**WHAT YOU NEED TO DO**
1. In the Riva pipeline configuration text below, what is the encryption key for the pre-trained Riva models uploaded on NGC?
2. Translate this sentence from the Riva pipeline configuration text below into Spanish: "In the simplest use case, you can deploy an ASR pipeline to be used with the StreamingRecognize API call without any language model."

**PASSAGE PROVIDED**
** begin **

Pipeline Configuration#

In the simplest use case, you can deploy an ASR pipeline to be used with the StreamingRecognize API call without any language model. Refer to riva/proto/riva_asr.proto for details.

riva-build speech_recognition \
    /riva_build_deploy/<rmir_filename>:<encryption_key>  \
    /riva_build_deploy/<riva_filename>:<encryption_key> \
    --name=<pipeline_name> \
    --wfst_tokenizer_model=<wfst_tokenizer_model> \
    --wfst_verbalizer_model=<wfst_verbalizer_model> \
    --decoder_type=greedy

where:

<rmir_filename> is the Riva rmir file that is generated.
<riva_filename> is the name of the riva file to use as input.
<encryption_key> is the key used to encrypt the files. The encryption key for the pre-trained Riva models that are uploaded on NGC is tlt_encode.

** end **

**DATASET ENTRIES**
** begin **

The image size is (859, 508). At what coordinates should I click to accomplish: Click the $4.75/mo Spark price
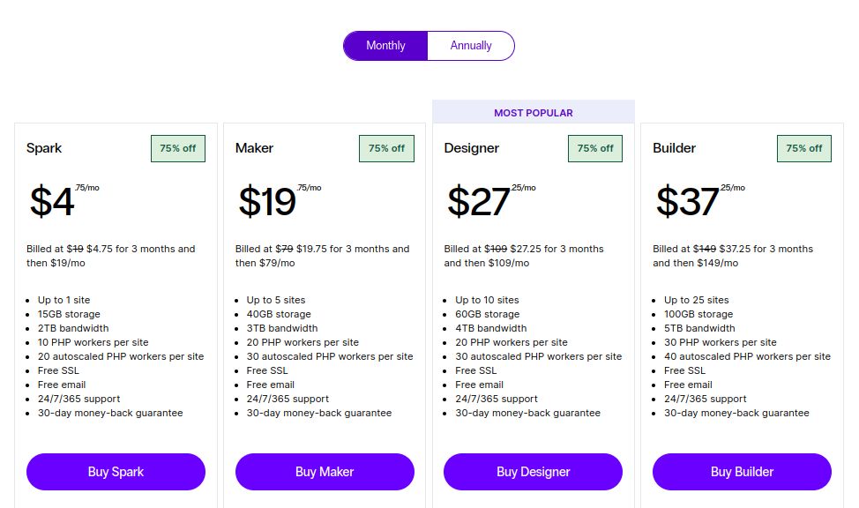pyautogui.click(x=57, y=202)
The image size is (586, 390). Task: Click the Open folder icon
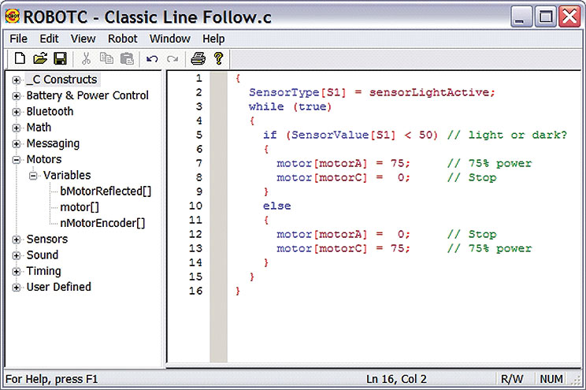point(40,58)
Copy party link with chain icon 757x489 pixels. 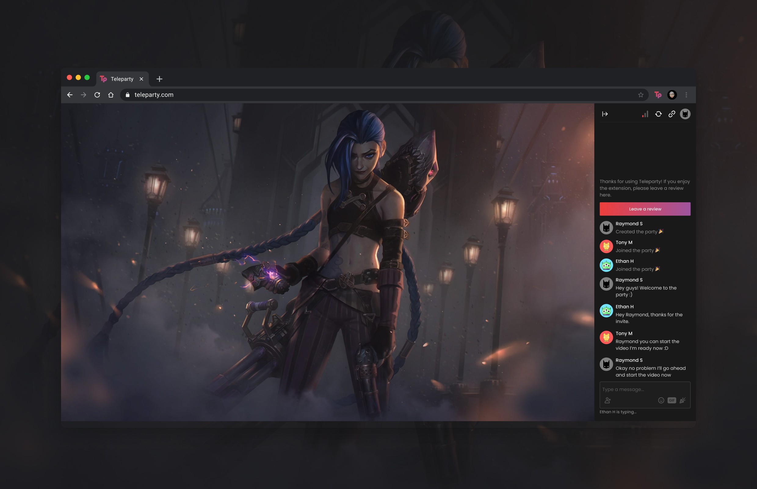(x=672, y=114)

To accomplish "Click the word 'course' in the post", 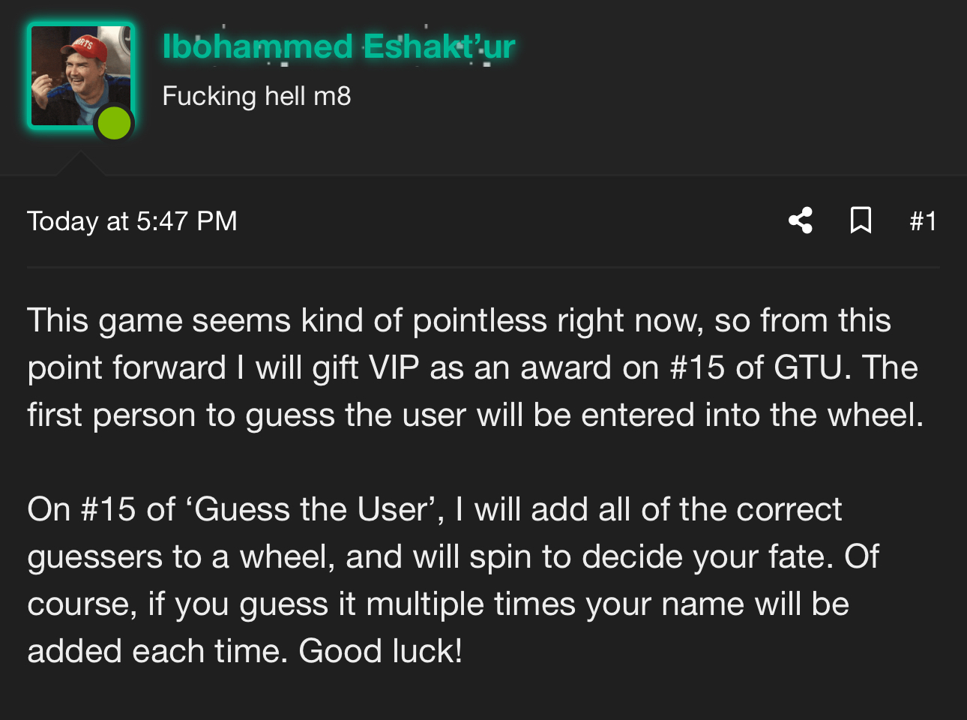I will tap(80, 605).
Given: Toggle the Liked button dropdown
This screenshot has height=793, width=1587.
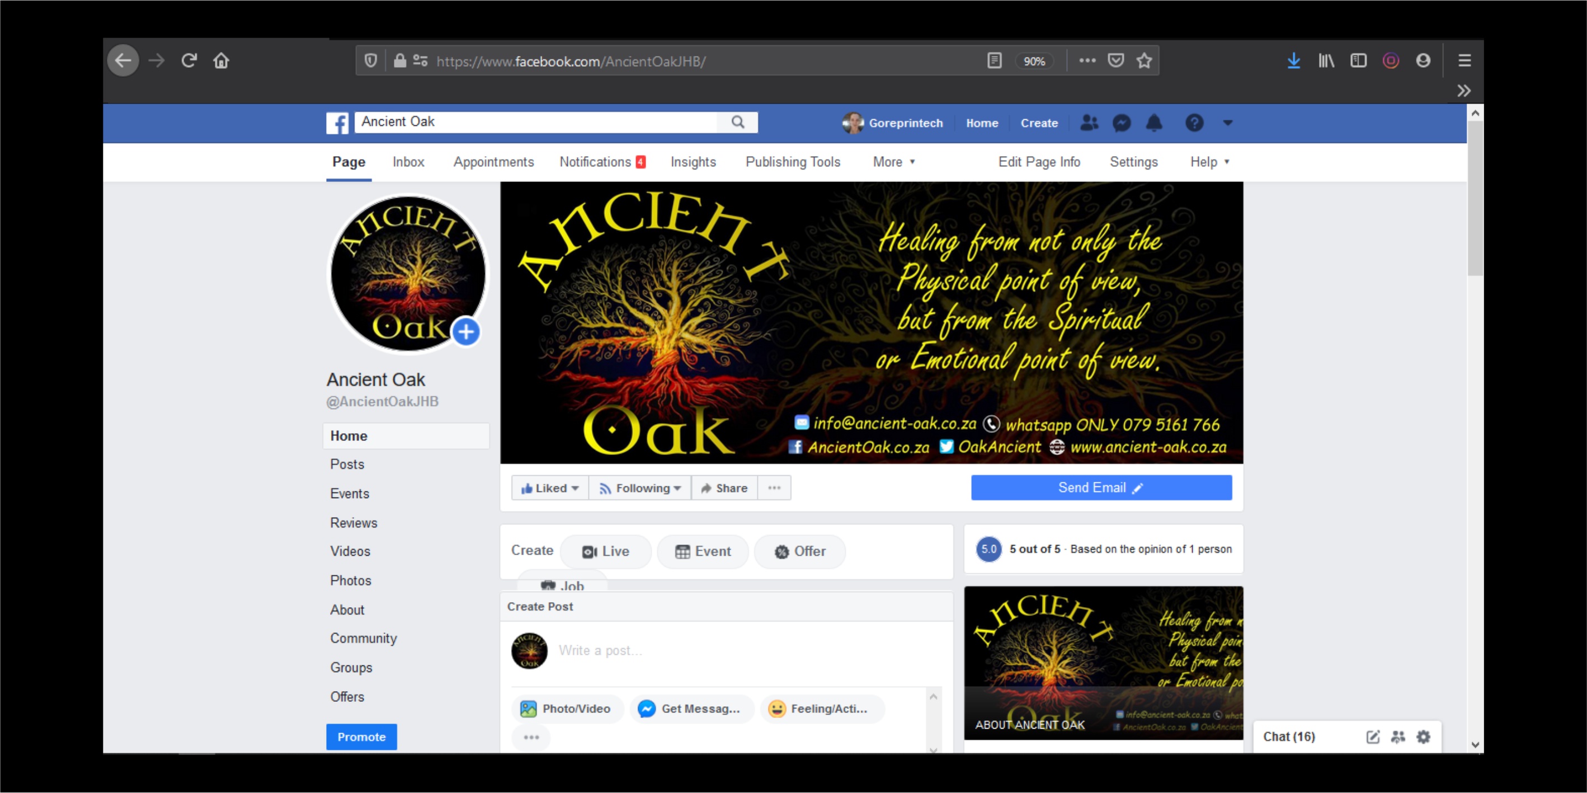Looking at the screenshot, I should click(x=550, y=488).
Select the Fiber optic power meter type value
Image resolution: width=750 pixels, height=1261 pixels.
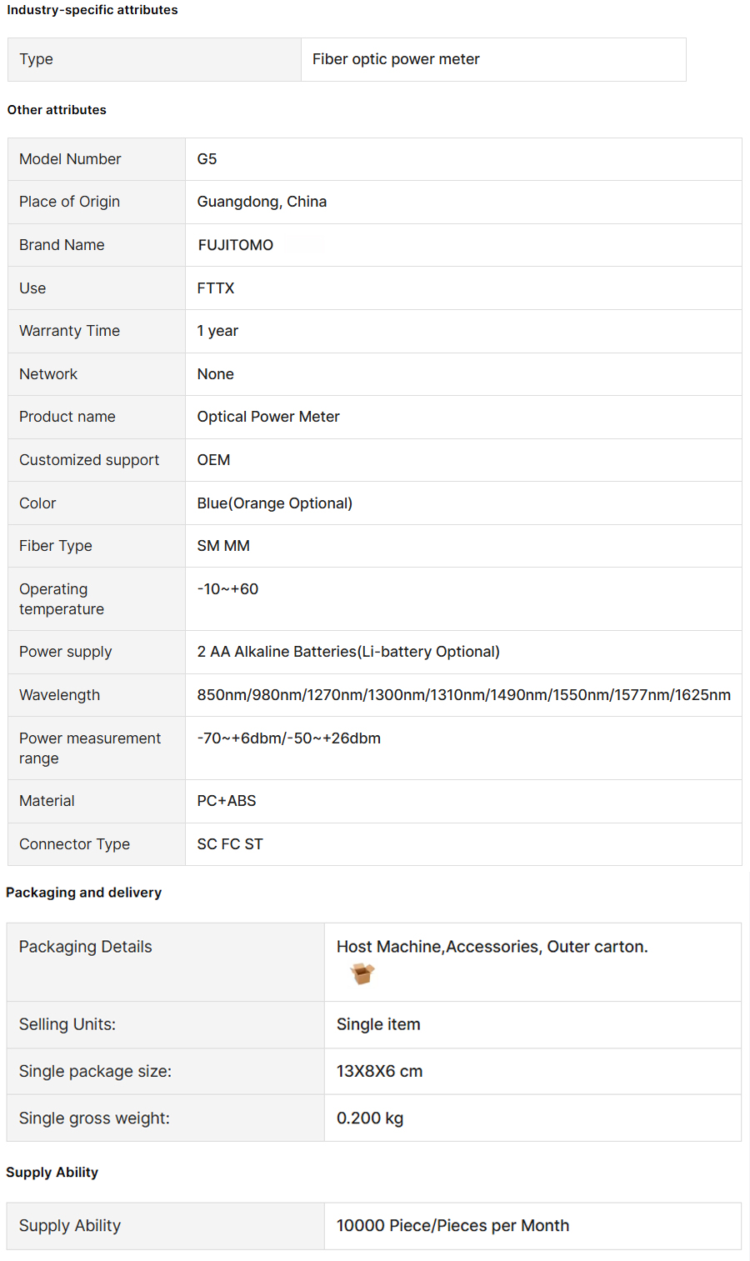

** end **

**ANSWERS TO THE EXERCISE**
1. tlt_encode

2. En el caso de uso más sencillo, puede implementar una canalización de ASR para usarla con la llamada a la API StreamingRecognize sin ningún modelo de lenguaje.